Same aim, different strengths and weaknesses
Investors face an unprecedented deluge of data. For example, it is estimated that 90% of all the data in the world was generated in just the last two years. As a result, we believe it is vital that any investment approach incorporates both quantitative and fundamental inputs.
Quantitative and fundamental investing both ultimately seek to generate excess returns for investors. However, both styles have distinct strengths and weaknesses. Combining the two techniques can minimise the inherent weaknesses of each approach and highlight the strengths to generate more meaningful investment insights and outcomes.
Quantitative investing uses mathematical modelling and computer systems to manage a vast number of potentially complex data sources. There are thousands of data sets available from government, finance firms, economic organisations, social media and environmental, social and governance (‘ESG') bodies. Combining all these data streams requires a variety of analytical and visualisation techniques to identify consistent patterns and deviations from historical trends.
Fundamental investing is based on in-depth knowledge of securities and their industry dynamics. The objective is to determine a stock's value by forecasting company cash flows and applying an appropriate discount rate. These forecasts use assumptions about a firm's business strategy, competitive position, pricing power and the degree of industry concentration. Fundamental analysis can reveal in-depth insights but can be time-consuming.
Greater than the sum of the parts
Machines are integral to processing the vast array of information that investors face today. Human skill and insights are equally vital to make sense of the data and prevent ‘black box' solutions that may contain little economic rationale.
In our view, we need to build practical systems that combine quantitative and fundamental insights - a quantamental approach to investing. This gives us a better chance of identifying stock-specific alpha than investing using quantitative or fundamental techniques alone.

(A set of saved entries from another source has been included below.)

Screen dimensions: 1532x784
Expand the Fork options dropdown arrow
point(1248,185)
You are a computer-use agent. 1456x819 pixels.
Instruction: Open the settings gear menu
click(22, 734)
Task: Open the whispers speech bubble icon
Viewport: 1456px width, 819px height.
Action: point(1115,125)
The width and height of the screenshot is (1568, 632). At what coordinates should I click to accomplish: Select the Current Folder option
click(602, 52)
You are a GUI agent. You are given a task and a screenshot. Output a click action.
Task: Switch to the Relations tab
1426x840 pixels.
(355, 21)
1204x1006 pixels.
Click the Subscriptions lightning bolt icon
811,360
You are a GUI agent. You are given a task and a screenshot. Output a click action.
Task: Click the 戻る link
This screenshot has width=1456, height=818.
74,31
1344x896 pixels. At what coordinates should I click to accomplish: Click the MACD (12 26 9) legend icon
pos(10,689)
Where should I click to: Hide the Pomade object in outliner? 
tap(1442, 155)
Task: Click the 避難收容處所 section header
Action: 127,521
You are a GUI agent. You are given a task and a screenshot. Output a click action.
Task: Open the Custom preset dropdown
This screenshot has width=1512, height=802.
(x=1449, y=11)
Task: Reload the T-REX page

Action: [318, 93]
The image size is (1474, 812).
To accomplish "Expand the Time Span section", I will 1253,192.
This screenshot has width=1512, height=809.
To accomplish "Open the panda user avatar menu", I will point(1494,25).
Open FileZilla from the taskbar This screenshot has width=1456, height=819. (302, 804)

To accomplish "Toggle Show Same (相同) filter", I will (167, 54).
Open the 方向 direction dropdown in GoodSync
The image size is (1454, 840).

How quantamental investing works in practice
Quantamental investing draws on quantitative finance, data science and in-depth fundamental analysis. There is no definitive approach although what is commonly seen is one phase of either quantitative or fundamental research informing the next, and vice versa, to create a continuous feedback loop.
We have created our own methodology to execute quantamental investing. This incorporates our philosophy of focusing on the highest-quality companies with the most attractive ESG prospects. Our quantamental process draws on many data sources and analyses millions of data points that impact our investment universe of over 15,000 stocks.
On a practical level, this allows the investment team to swiftly and effectively identify securities of greatest potential interest for more detailed analysis. We seek the best of both investing worlds for our clients by integrating the study of company business models, risks and opportunities into our quantitative models. This creates a virtuous circle that is the essence of quantamental investing.